- Exercise goal
Among the entries below, one line contains "At what coordinates should I click to accomplish: Focus" and another contains "You are a GUI". Transcribe those two lines and every line between them, exactly.

Stored data entries:
_____
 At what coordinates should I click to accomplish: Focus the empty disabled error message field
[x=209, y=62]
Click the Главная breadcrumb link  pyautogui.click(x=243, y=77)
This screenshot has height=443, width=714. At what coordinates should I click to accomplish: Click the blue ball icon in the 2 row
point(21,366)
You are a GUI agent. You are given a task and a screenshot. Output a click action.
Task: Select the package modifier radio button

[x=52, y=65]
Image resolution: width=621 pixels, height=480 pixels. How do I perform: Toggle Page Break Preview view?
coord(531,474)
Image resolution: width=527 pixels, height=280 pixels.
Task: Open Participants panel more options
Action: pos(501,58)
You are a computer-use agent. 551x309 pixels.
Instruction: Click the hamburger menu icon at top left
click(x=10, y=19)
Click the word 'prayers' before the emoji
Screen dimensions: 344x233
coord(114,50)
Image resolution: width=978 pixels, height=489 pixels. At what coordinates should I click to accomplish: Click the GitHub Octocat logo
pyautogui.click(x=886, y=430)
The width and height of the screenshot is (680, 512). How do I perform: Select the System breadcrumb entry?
_____
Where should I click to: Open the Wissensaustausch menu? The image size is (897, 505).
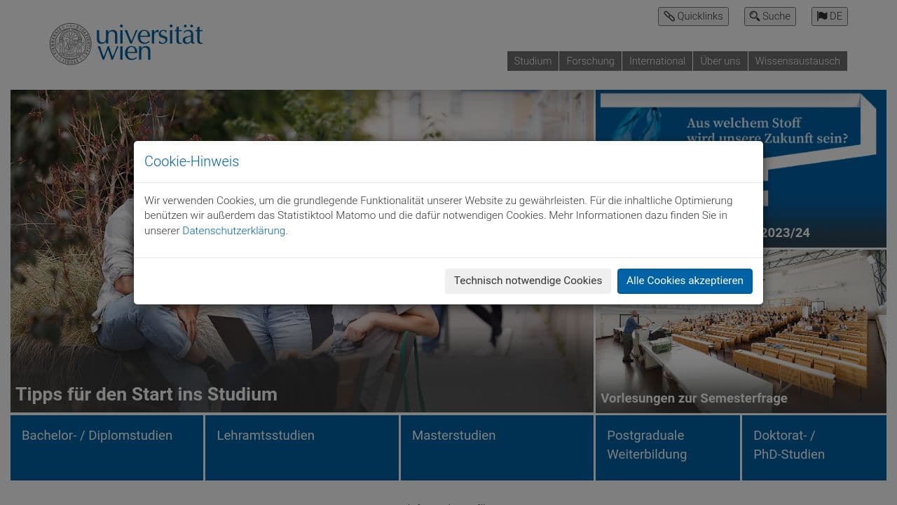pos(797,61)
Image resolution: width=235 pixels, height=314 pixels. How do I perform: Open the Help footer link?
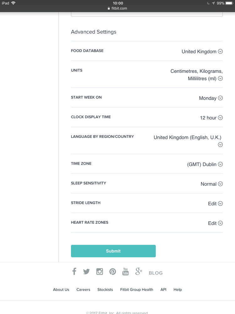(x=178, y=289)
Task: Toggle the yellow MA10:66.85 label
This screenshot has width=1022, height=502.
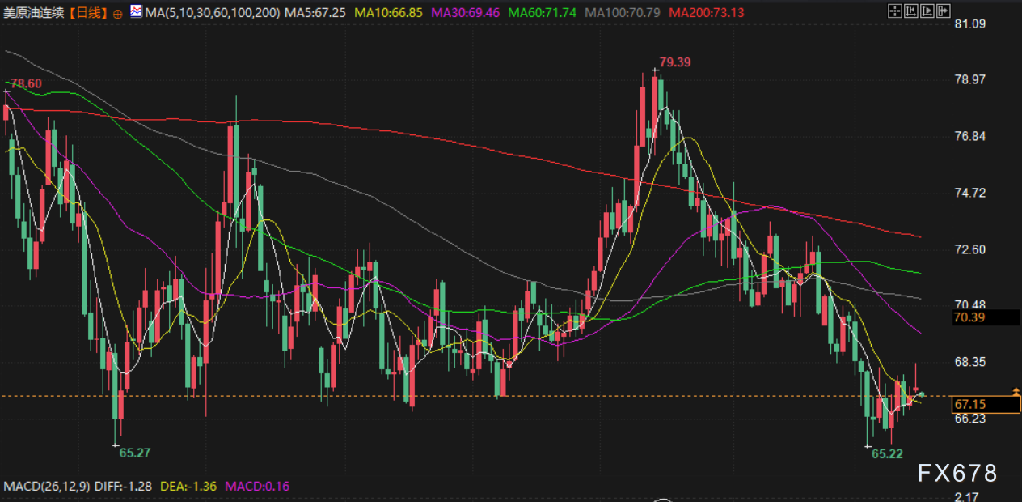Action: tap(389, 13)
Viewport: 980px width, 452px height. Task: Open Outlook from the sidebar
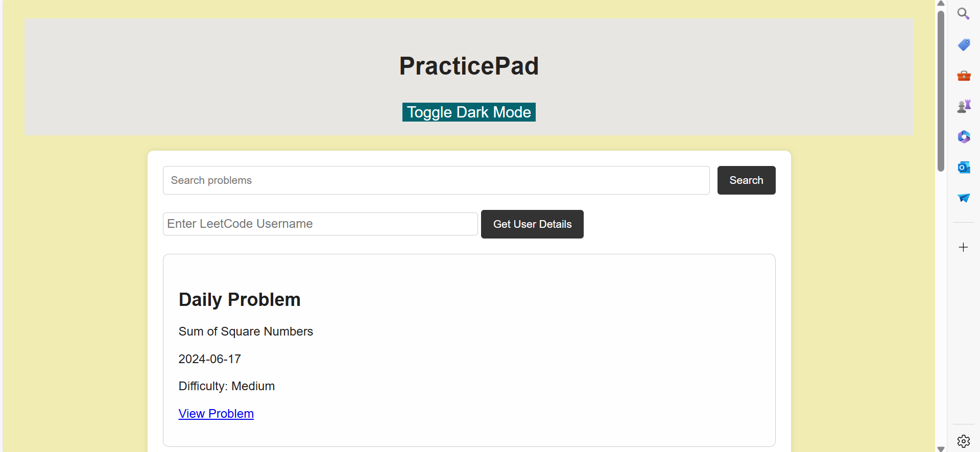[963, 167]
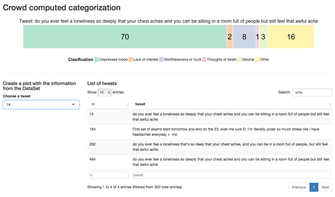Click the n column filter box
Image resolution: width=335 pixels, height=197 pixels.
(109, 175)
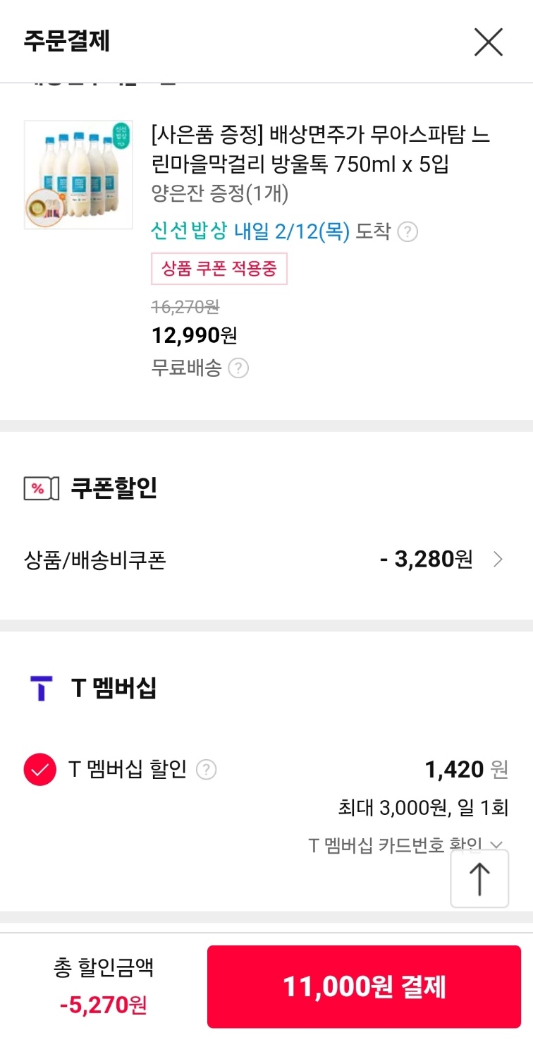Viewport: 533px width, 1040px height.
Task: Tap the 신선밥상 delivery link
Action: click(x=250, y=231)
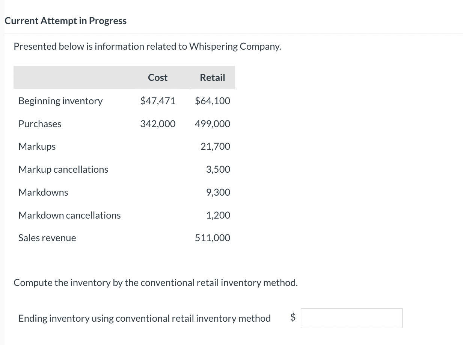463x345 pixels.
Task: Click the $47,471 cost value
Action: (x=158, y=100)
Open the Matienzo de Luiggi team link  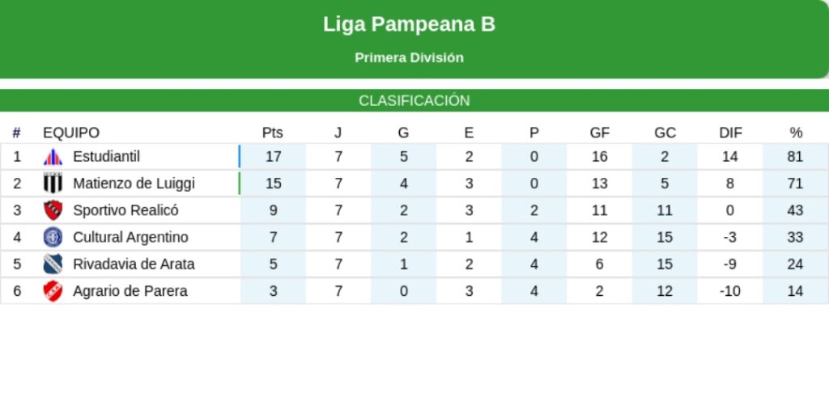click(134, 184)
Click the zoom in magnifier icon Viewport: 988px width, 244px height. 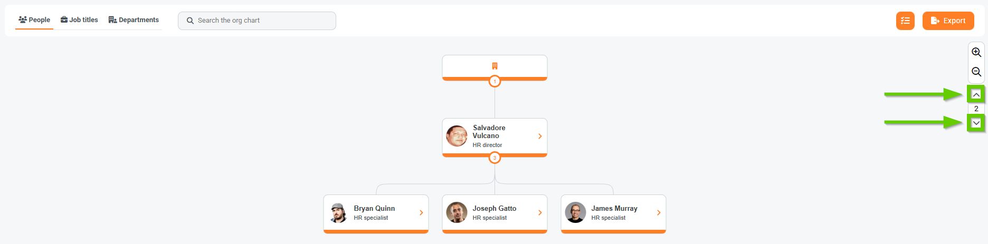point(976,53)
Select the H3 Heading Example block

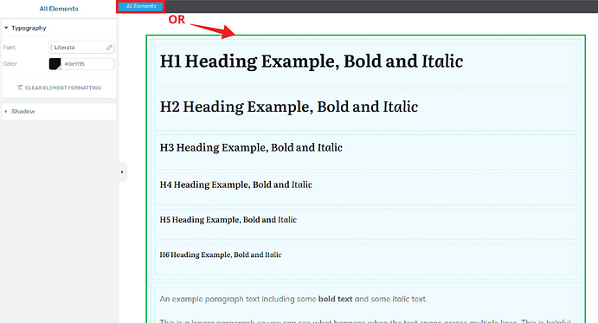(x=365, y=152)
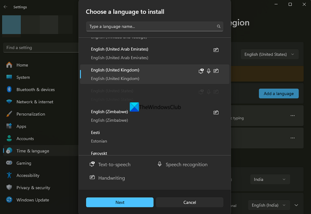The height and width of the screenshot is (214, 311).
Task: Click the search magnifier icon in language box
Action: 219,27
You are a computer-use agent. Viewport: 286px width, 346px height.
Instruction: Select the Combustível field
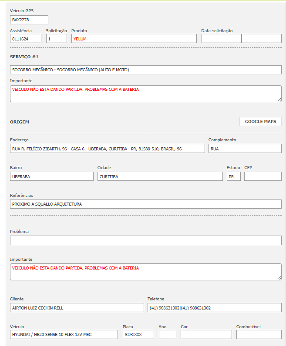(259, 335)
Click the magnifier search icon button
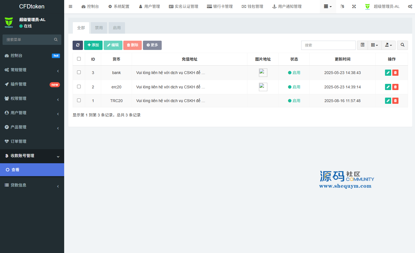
_____
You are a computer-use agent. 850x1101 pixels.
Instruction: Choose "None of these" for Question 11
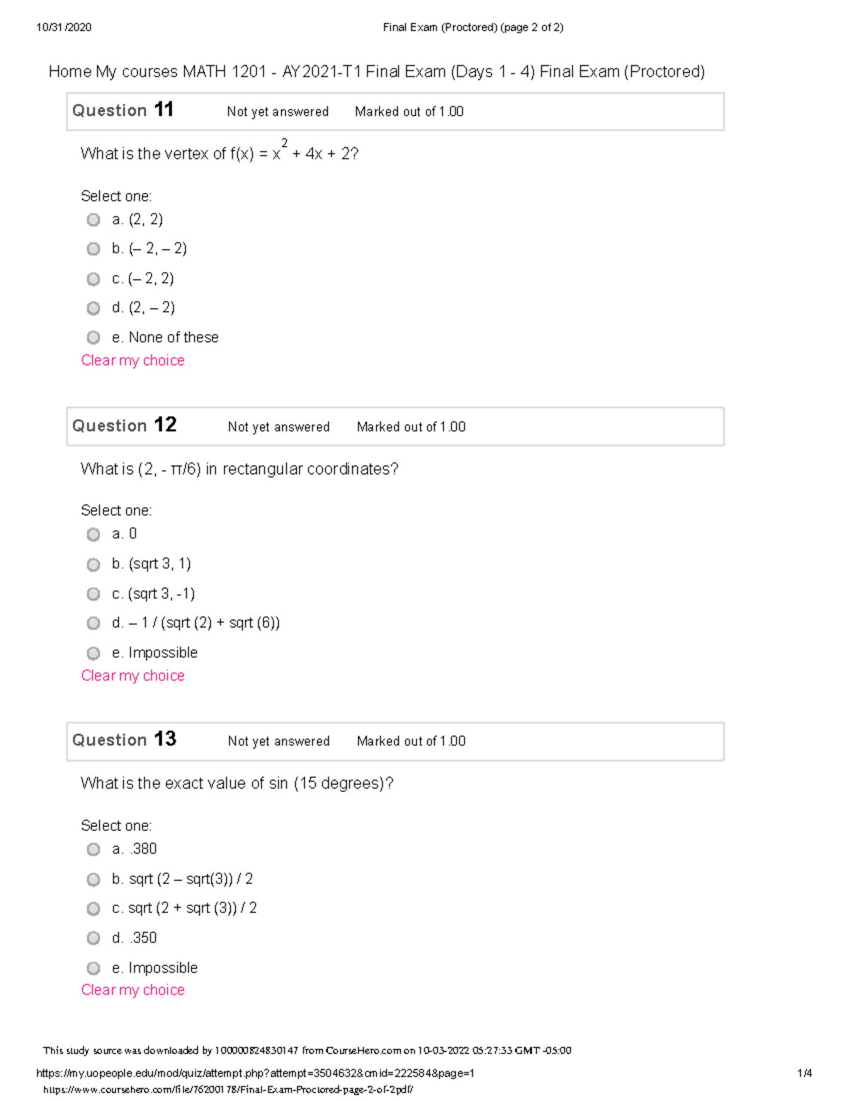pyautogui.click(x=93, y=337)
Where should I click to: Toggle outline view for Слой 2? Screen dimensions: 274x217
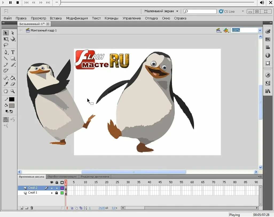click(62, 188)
_____
- Written answer
 At what coordinates should I click to accomplish: Focus the empty disabled error message field
[x=209, y=62]
Click the Главная breadcrumb link  pyautogui.click(x=243, y=77)
This screenshot has height=443, width=714. At what coordinates should I click to accomplish: Click the blue ball icon in the 2 row
point(21,366)
You are a GUI agent. You are given a task and a screenshot. Output a click action.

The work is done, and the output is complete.